In 2008 Ghana received its first A-grade shopping centre, the Accra Mall. A few years prior to that Nigeria opened its first modern mall, The Palms, on a 45,000m² plot of land in Lagos. They were the first of their kind in markets that would soon form part of the ‘Africa rising’ narrative, a term commonly used by the media between 2011 and 2014. And during that time, foreign retailers, brands and other consumer-facing companies rushed into key markets, eager to take advantage of Africa’s growing economies and emerging consumer story.
But today the ‘Africa rising’ narrative has lost some of its lustre – tainted by low oil and commodity prices which have slowed growth in many countries across the continent and placed pressure on consumers. Nigeria, which now has roughly a dozen shopping centres – has seen some retailers try and fail, such as South African clothing chain Woolworths.
“A lot of retailers have burnt their fingers over the last couple of years,” says Kevin Teeroovengadum, a real estate expert with over 18 years experience in African markets.
He noted that some of the newer shopping malls in Accra – opened in the last two to three years – are not performing as well as the city’s pioneer malls, and he thinks the market has become saturated.
Furthermore, while other less developed African countries, like Cameroon, might appear to hold similar opportunities to Ghana 10 years ago, Teeroovengadum doesn’t believe the same approach should be taken.

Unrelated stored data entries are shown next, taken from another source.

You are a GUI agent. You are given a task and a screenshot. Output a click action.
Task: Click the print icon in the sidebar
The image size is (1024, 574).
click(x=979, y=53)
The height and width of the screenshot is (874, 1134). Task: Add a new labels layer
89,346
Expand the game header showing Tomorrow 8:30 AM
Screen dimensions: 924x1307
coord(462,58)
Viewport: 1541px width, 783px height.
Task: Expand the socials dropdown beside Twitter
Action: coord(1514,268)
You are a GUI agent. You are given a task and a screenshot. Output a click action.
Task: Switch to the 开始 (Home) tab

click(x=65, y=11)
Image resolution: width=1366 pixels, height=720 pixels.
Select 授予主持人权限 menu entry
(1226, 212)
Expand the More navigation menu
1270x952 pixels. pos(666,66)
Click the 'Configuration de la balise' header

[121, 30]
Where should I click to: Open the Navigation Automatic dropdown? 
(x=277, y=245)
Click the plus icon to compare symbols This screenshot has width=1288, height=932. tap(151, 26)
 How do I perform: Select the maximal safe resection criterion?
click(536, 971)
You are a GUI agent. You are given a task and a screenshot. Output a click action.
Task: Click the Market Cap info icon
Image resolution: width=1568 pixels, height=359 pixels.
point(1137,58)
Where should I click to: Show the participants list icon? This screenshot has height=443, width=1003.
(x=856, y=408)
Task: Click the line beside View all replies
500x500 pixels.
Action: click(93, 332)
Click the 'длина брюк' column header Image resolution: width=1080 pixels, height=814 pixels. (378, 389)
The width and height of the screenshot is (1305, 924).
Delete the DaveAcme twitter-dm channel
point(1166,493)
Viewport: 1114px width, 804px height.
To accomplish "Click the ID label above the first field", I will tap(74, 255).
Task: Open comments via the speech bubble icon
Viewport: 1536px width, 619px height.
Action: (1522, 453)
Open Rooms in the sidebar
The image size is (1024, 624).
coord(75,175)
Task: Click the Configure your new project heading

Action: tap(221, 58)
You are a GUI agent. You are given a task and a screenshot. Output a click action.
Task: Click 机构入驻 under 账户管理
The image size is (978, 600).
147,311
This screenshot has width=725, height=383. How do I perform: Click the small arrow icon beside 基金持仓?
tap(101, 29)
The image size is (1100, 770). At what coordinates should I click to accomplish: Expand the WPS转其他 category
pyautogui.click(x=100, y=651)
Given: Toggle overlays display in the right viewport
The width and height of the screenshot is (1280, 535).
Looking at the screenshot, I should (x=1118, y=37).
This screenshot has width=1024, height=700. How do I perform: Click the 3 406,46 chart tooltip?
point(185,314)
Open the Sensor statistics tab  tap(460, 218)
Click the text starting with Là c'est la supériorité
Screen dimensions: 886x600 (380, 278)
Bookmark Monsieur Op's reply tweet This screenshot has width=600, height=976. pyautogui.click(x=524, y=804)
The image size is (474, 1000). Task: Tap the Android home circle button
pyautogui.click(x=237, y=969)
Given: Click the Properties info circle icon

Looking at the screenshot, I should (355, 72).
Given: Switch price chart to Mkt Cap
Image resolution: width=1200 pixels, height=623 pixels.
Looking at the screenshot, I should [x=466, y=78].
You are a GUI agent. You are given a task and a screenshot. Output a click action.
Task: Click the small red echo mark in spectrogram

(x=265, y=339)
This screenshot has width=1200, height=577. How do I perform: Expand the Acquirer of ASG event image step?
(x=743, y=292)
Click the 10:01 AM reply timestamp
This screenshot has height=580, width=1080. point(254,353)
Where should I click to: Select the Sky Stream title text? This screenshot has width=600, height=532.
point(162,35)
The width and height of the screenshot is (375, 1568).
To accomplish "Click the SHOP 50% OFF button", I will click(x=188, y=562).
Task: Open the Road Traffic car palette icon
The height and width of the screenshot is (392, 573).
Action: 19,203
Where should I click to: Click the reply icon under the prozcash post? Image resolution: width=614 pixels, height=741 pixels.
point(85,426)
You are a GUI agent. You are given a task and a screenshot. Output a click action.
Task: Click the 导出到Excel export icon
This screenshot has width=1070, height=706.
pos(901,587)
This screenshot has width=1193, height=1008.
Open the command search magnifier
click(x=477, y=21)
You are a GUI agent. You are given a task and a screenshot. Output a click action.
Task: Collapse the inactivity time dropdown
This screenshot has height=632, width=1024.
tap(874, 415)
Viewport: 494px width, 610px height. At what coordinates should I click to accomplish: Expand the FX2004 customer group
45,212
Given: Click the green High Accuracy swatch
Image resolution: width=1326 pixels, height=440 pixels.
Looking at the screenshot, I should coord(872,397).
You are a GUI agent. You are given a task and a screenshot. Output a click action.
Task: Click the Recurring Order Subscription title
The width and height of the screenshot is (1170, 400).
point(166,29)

“I believe there are opportunities in Cameroon, but it is about taking all the lessons learned in other markets and applying them.”
According to Teeroovengadum, one key lesson learned over the past decade is that developers should focus on building smaller convenience shopping centres (5,000-10,000m²), rather than mega malls. He added that there is demand for these smaller centres in almost every African country.
“Investors and developers have been taking stock of what has been happening over the last 10 years and whether it is replicable in other markets for the next 10 years ahead… There are opportunities in other markets but it’s not going to be about building big malls. I think you will see investors putting more money in smaller centres… more of a B-grade kind of mall rather than premium-grade malls.”
A similar approach was taken with Manda Hill in Lusaka, Zambia. Teeroovengadum explained it was first built as a smaller B-grade mall in the late 90s, and years later upgraded to the first-class regional mall it is today.
“So if that was the case of Manda Hill, which is a success, why wouldn’t we take this lesson and apply it elsewhere,” he continued.
“But I think [investors] are being more rational and pragmatic about the type of malls needed… Five years ago it was about building the biggest mall. Right now it is about what is going to function in those markets and we believe the smaller, convenience centres are the way to go.”
He added that smaller centres are also more aligned with the needs of retailers today – many of whom now have a better idea of the product mix that works in the market, as well as store sizes.
“So, for example, some of the retailers have had 1,000m² in malls and now they are saying there is no point having 1,000m² and they should rather have 500m² with less products.
“So I think over the next 18 to 24 months, there will be a reset within the industry, in terms of the way forward.”